Et ça s’accélère sans cesse.
L’humble (quoique cochonne) humaine que je suis pourra-t-elle su(rv)ivre ?
La journée des meufs, c’est après-demain. Une bonne raison (une de plus) pour leur arracher dès aujourd’hui leurs sapes et les tringler toutes sans pitié.
Les tièdes ? On les aidera à se mettre dans l’ambiance…
À force de me tâter, me tripoter, m’explorer sans relâche, sillonnant en tous sens mes épidermes torrides, écumant mes muqueuses, déflorant mes territoires vierges (s’il en reste), hantant mes vallées de l’amour, m’acharnant sur mes parties charnues, escaladant mes monts et mes buttes, câlinant mes collines, fourrageant au sein de mes buissons ardents, sondant mes crevasses humides et m’auscultant les régions occultes, à force, à force, je finirai bien par me connaître.
Ou par bien me connaître.
Bibliquement.
Par cœur, à donf, à la perfection, de fond en comble d’obscénité et de la tête aux pieds d’enfer que je m’autoprocure quand j’ai personne… ou quand j’ai quelqu’un pour mater.

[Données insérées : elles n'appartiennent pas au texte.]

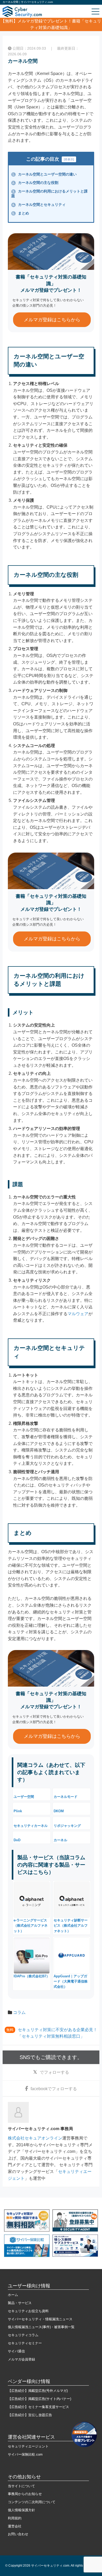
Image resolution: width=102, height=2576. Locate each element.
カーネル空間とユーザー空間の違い (44, 174)
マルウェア (77, 1314)
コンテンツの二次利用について (31, 2502)
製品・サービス (20, 2303)
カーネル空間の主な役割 (35, 182)
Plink (18, 1811)
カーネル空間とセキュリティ (39, 204)
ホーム (13, 2295)
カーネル (60, 1840)
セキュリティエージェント (28, 2446)
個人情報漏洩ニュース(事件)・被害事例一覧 (41, 2327)
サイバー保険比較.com (25, 2454)
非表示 (69, 159)
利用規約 (14, 2518)
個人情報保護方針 (21, 2510)
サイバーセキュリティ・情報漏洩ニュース (40, 2319)
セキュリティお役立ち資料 (28, 2311)
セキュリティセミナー (25, 2343)
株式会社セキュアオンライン (35, 2138)
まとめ (20, 213)
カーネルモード (65, 1797)
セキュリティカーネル (31, 1826)
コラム (19, 2012)
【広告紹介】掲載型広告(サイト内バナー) (39, 2399)
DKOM (59, 1811)
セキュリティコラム (23, 2335)
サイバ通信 (16, 2351)
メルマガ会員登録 (21, 2359)
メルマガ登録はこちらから (52, 319)
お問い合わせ (18, 2534)
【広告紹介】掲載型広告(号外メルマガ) (38, 2391)
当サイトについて (21, 2486)
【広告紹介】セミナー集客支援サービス (38, 2407)
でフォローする (54, 2072)
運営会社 (14, 2526)
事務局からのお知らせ (25, 2494)
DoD (17, 1840)
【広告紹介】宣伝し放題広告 (30, 2415)
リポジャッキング (67, 1826)
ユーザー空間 (24, 1797)
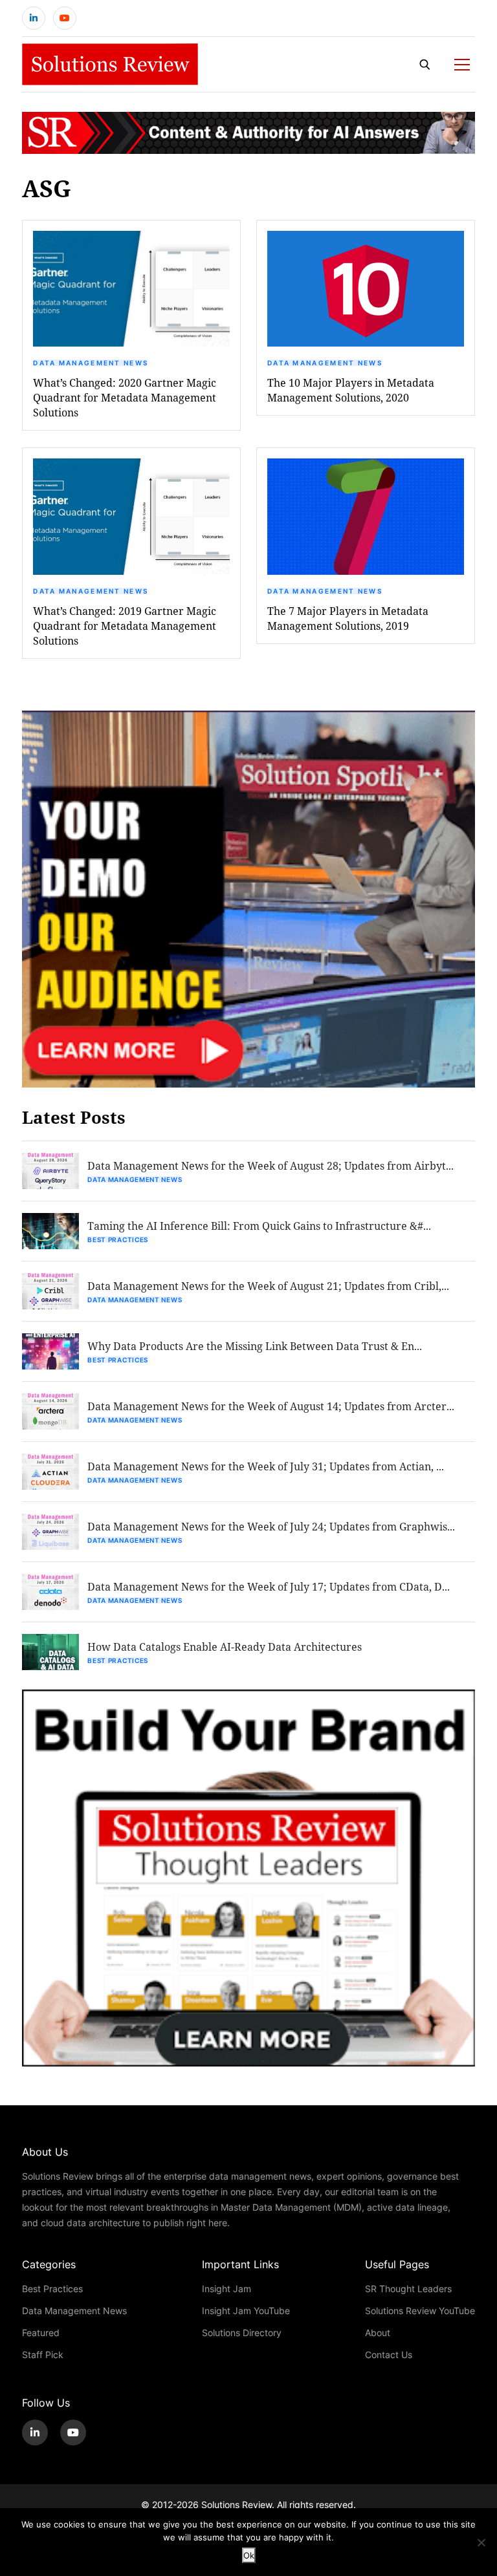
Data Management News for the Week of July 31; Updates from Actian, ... (265, 1466)
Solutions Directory (242, 2332)
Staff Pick (42, 2354)
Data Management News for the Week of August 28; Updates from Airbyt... (270, 1165)
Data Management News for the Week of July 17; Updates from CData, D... (268, 1586)
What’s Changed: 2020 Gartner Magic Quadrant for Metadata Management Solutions (124, 397)
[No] (480, 2542)
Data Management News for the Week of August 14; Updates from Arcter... (270, 1406)
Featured (41, 2332)
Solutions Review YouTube (420, 2310)
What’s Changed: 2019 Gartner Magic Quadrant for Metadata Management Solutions (124, 625)
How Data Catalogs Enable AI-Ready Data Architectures (224, 1646)
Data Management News (90, 363)
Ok (248, 2555)
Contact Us (388, 2354)
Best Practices (117, 1239)
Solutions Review (236, 2504)
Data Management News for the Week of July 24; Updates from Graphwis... (271, 1526)
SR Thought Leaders (408, 2288)
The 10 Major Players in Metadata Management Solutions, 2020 (350, 390)
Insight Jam (226, 2288)
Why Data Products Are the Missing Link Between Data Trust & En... (254, 1346)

On n’est jamais si bien fourbie que par soi-même.
Bref, après Plaisirs solitaires, voici un nouveau petit recueil de poèmes qui ne tournent pas longtemps autour du pot, mais s’empressent au contraire de mettre le(s) doigt(s) juste là où ça fait reluire en plongeant au vif du sujet : la branlette.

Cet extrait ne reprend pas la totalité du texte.